▶ WHAT IS EXPECTED
Please retype all of the entries that follow, leaving the images out.

▶ DATA RECORDS
──────────

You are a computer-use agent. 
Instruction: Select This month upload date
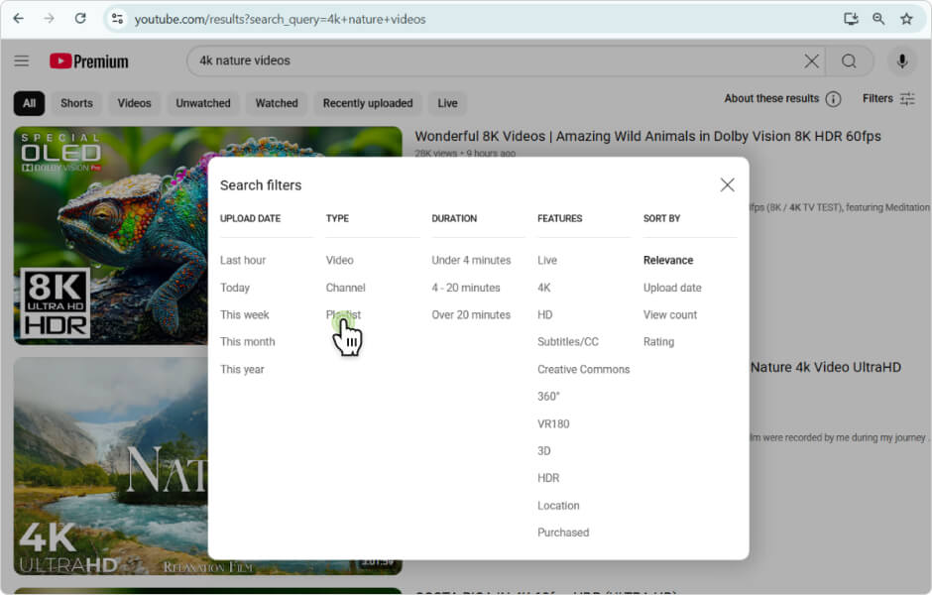(x=248, y=342)
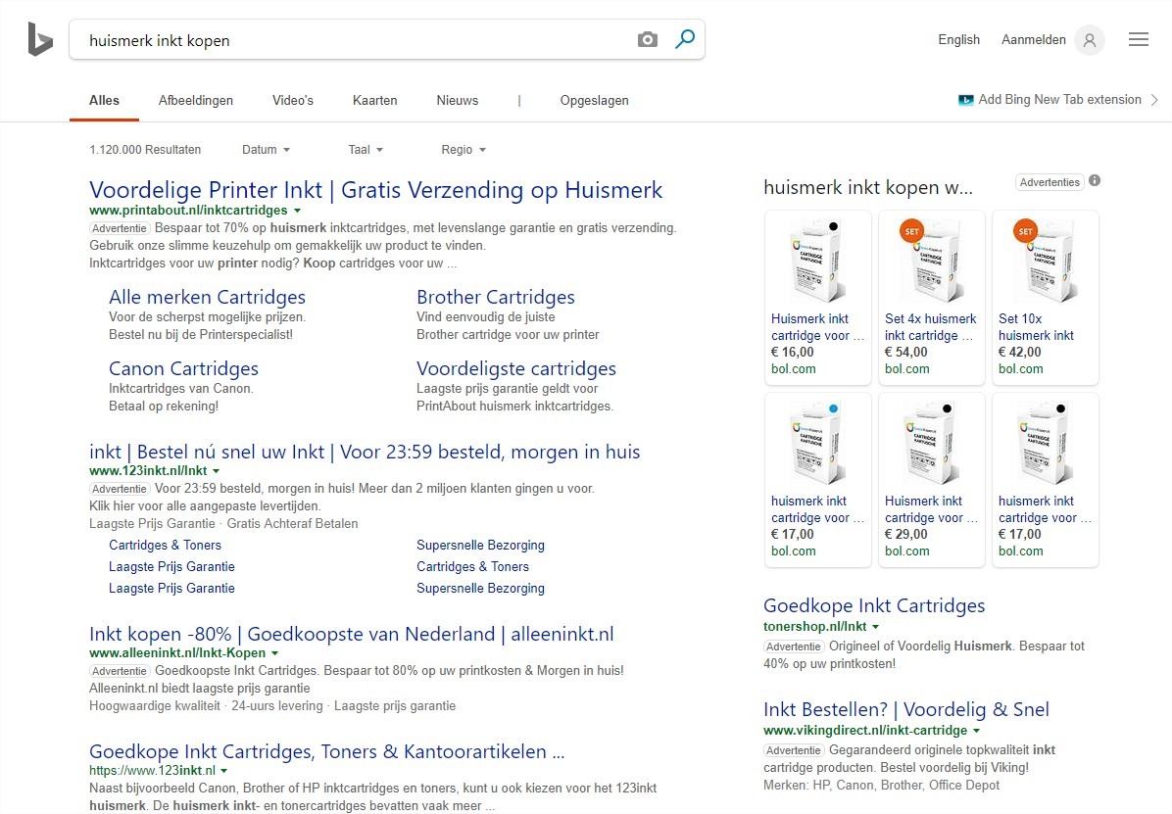The image size is (1172, 814).
Task: Open visual search camera icon
Action: 647,40
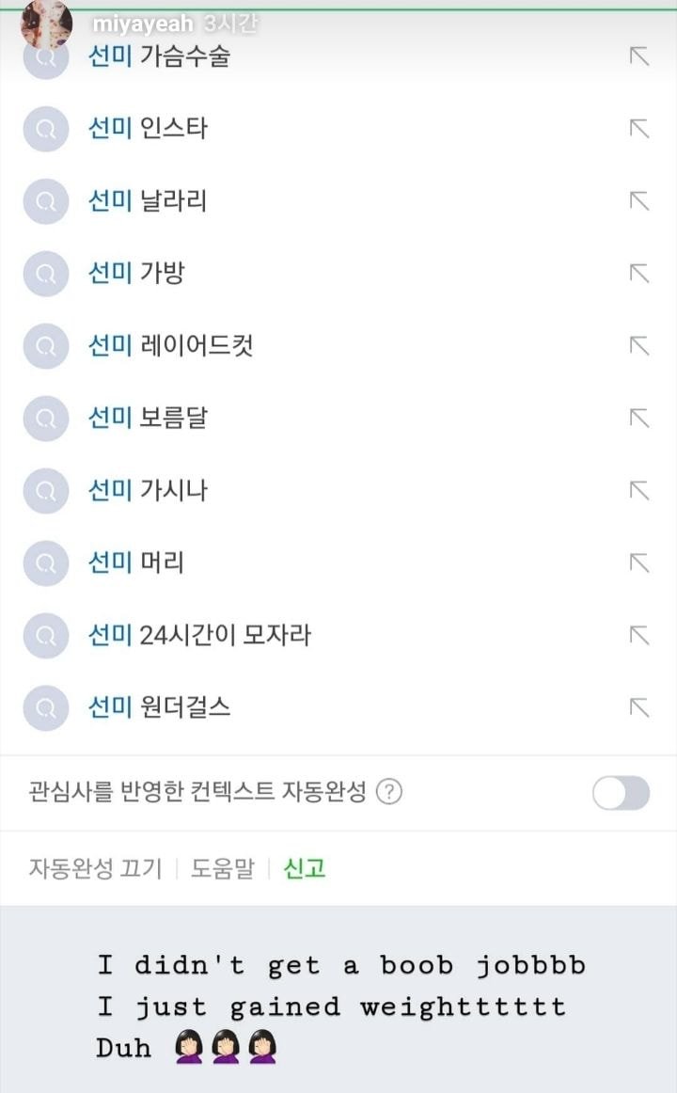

──────────

▶ RESPONSE
You are a computer-use agent. 
Instruction: Select This month upload date
(x=248, y=342)
The image size is (1172, 814).
Task: Open visual search camera icon
Action: 647,40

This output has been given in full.